Maybe that is one of the quietest forms of love: when you
can enter someone's space and not make it smaller.
When you can admire their light without needing to become
the source of it.
When you can say, “I enjoy who you are,” before you ever
ask, “What can you become for me?”
But open hands also reveal something about us. They expose
our willingness to receive and our willingness to release.
Because love always carries a mystery. We can nurture it,
honour it, show up for it, but we cannot command what it becomes.
A seed needs water and sunlight, but it also needs time.

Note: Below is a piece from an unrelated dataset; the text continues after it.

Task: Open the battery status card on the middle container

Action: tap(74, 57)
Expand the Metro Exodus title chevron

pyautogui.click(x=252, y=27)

Pulling it from the soil every morning to check if it is growing does not help
it grow.
Perhaps some things in life are like that.
Perhaps some people are.
Perhaps some love is.
The invitation is not to stand at a distance pretending not
to care. It is to walk closer with humility. To take the next step without
demanding to see the entire road.
I am learning that loving with open hands is not loving
less.
It might actually be loving more.
Because it says:
“I am grateful for who you are, not just for what you may
become for me.”
“I will show up, but I will not control.”
“I will care, but I will not cage.”
“I will walk with you, but I will not take away your
journey.”
And maybe somewhere in that space, love becomes less about
possession and more about presence.
Nugget:
Sometimes the greatest proof that we love something is not how tightly we
hold it, but how gently we allow it to remain itself.